That all property not specifically exempted is taxable, that is, subject or liable under appropriate legislation to be taxed, is correct; but the converse of the proposition, that all property not specially exempted is, by the law of Texas, taxed, is not correct. A failure to include or embrace a particular item or character of property as taxable does not exempt it in the legal sense of that term, but merely relieves it from the burden of taxation until the Legislature, by law, shall expressly bring it within the law; the failure to enumerate or specify what ought to be taxed, but is not taxed, is a casus omissus, which can not be supplied by the courts, or otherwise than by the Legislature. Galveston Wharf Co. v. Galveston, 63 Tex. 23; Daugherty v. Thompson, 71 Tex. 192; 2 Elliott on Railways, sec. 736.
The franchises to maintain and operate street railways over certain streets in the city are rights and privileges belonging to and appertaining to the real estate of the party or company enjoying such franchises. Rev. Stats., art. 5062; State v. Railway, 62 S.W. Rep., 1050.
The franchises sought to be taxed, and the intangible properties of this plaintiff for the use thereof, inhere in and are inseparably connected with, and can not exist in the absence of its tangible properties, and were and are embraced in the rendition and assessment of the taxes levied and assessed against this plaintiff in the years 1898 and 1899 in the list or inventory of its property rendered by it, and the additional rendition by the assessor would amount to double taxes on the same subject. State v. Railway, 62 S.W. Rep, 1050; Water Co. v. Fond du Lac, 16 Law. Rep. Ann., 581; Northampton Co. v. Coal N. Co., 75 Pa. St., 461.

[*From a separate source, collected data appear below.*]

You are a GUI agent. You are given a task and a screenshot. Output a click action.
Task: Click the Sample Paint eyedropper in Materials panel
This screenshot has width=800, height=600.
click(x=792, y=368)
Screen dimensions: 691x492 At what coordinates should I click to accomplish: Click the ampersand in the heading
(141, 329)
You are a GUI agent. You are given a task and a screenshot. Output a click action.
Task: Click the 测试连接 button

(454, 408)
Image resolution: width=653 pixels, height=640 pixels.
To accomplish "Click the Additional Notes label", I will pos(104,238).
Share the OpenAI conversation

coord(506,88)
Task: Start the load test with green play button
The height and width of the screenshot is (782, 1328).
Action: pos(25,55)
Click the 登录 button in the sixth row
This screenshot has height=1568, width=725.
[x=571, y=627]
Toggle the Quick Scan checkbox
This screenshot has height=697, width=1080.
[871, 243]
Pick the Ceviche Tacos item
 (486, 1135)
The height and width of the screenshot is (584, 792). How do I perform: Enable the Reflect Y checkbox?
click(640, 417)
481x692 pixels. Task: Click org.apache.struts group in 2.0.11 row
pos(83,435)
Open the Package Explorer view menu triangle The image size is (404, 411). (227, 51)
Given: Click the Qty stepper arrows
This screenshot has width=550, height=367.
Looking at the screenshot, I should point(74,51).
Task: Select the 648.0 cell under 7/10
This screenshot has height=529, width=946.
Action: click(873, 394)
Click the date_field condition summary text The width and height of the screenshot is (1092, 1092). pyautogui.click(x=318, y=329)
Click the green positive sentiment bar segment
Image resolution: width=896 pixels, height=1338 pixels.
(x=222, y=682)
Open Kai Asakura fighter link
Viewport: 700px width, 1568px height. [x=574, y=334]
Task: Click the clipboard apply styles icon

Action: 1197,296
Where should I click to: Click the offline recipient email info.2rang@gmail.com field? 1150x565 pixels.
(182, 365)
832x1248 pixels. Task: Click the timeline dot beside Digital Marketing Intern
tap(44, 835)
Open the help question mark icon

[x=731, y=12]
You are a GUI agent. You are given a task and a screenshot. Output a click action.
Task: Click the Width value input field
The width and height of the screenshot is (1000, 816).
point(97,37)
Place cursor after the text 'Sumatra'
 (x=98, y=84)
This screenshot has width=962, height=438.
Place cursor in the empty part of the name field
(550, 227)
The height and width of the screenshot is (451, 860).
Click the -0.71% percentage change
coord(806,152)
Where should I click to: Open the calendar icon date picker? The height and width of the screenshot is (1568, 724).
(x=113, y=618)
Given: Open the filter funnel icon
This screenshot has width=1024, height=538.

The tax here sought to be enforced, though masquerading under the guise of an ad valorem tax upon intangible personal property, is in fact an excise tax arbitrarily levied without authority of law by a local and purely administrative officer, and constituted double taxation. Cooley on Tax., 2 ed., 379; Bank v. Apthorp, 12 Mass. 252; Commonwealth v. Bank, 5 Allen, 428; Provident Inst. v. Massachusetts, 6 Wall., 611; Oliver v. Washington Mills, 11 Allen, 268; Commonwealth v. Gas Co., 12 Allen, 75; Commonwealth v. Manufacturing Co., 12 Allen 298; Manufacturing Co. v. Massachusetts, 6 Wall., 632; Commonwealth v. Improvement Co., 98 Mass. 19.
Finley, Etheridge Knight (from argument for defendant in error). — The pertinent portion of section 133 is as follows: "The city council * * * may and shall make all such rules and regulations, and ordain and pass all ordinances deemed necessary to the levying, laying, imposing, assessing, and collecting of any taxes provided for in this charter."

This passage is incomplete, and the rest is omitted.